In the Brexit guidance text below, quote everything from "If the UK leaves" down to "under EU law." word for word.

_SELECTED EXTRACT_:
────────

If the UK leaves the EU without a deal, the public procurement regulations will remain broadly unchanged after Brexit. Suppliers who wish to access contract opportunities from the EU and Ireland may continue to do so via the Official Journal of the European Union (OJEU) and Tenders Electronic Daily (TED).

In June 2018 the Government began negotiations for the UK to become an independent signatory of the Government Procurement Agreement (GPA), and in February 2019 the World Trade Organisation (WTO) announced that the UK would become a party to the agreement in its own right. This means UK businesses will have access to both markets, and those of other signatories, on a non-discriminatory basis. However, UK businesses will be subject to higher thresholds than currently apply under EU law.

As this is an evolving scenario, you are advised to review the public sector procurement guidance after a No Deal Brexit under the Brexit guidance section from UK Government.

After Brexit, EU trade marks (EUTMs) will cease to have effect in the UK. The UK Intellectual Property Office (IPO) has announced a numbering system for EUTMs which are to be cloned into corresponding UK trade mark registrations post-Brexit. The new registrations will carry the prefix 'UK009' followed by the last eight digits of the existing EUTM numbers. The prefix designation will distinguish the new comparable rights from trade marks already on the UK register. See more examples of numbering for comparable UK trade marks.

To secure the existing rights, the IPO will clone registered EUTMs and create comparable UK rights at exit date. These 'cloned' rights will be recorded on the UK register and:

  • will be created automatically, without re-examination and free of charge
  • will have the UK009 prefix added to indicate it is a cloned registration
  • will be subject to renewal in the UK via the IPO
  • will retain the filing dates recorded against the corresponding EUTM
  • will inherit any priority and/or seniority dates
  • can form the basis for proceedings in the UK
  • can be assigned and licensed separately from the original EU right

The IPO will notify right holders that a new UK right has been granted by publishing a notification and guidance on their website. If a right holder of an existing EUTM does not wish to receive a new comparable registration, they may be able to opt-out of the process. Existing EUTMs will continue to be valid in the remaining 27 EU member states.

────────

_DATA SHOWN_:
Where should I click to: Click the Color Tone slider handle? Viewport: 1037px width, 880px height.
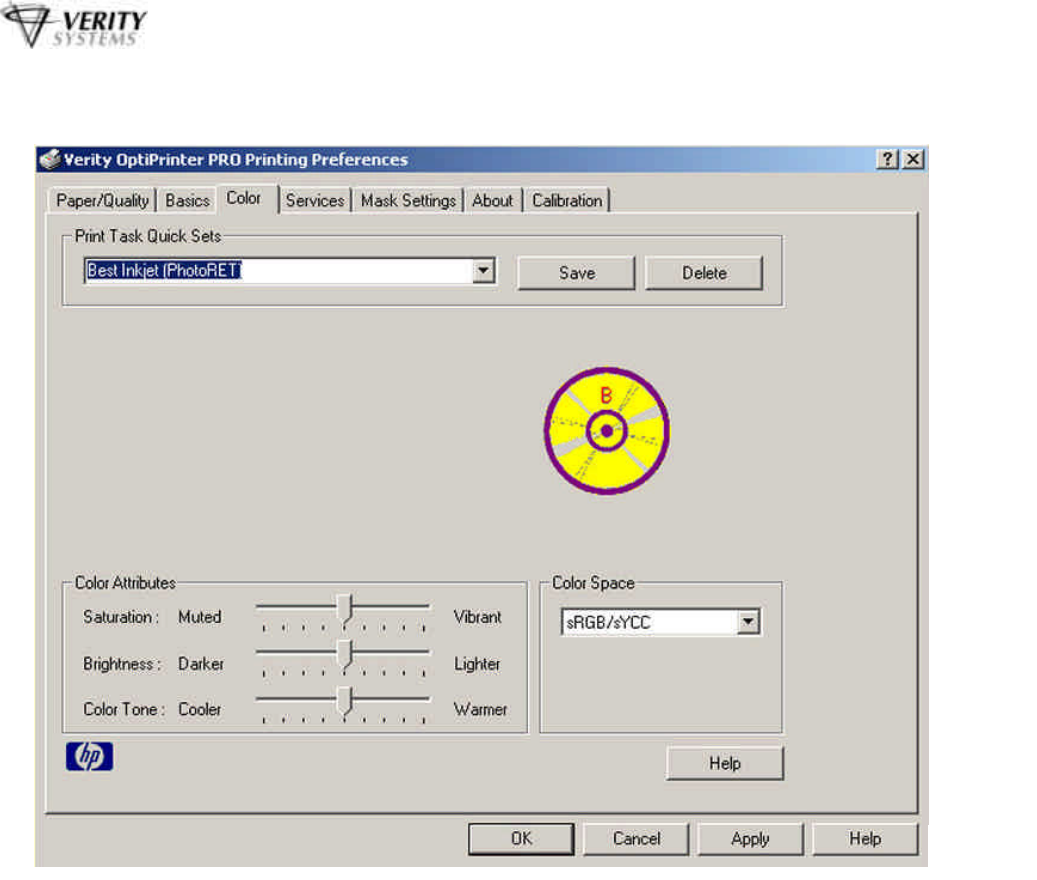344,701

────────

_SOLUTION TO THIS PROBLEM_:
If the UK leaves the EU without a deal, the public procurement regulations will remain broadly unchanged after Brexit. Suppliers who wish to access contract opportunities from the EU and Ireland may continue to do so via the Official Journal of the European Union (OJEU) and Tenders Electronic Daily (TED).

In June 2018 the Government began negotiations for the UK to become an independent signatory of the Government Procurement Agreement (GPA), and in February 2019 the World Trade Organisation (WTO) announced that the UK would become a party to the agreement in its own right. This means UK businesses will have access to both markets, and those of other signatories, on a non-discriminatory basis. However, UK businesses will be subject to higher thresholds than currently apply under EU law.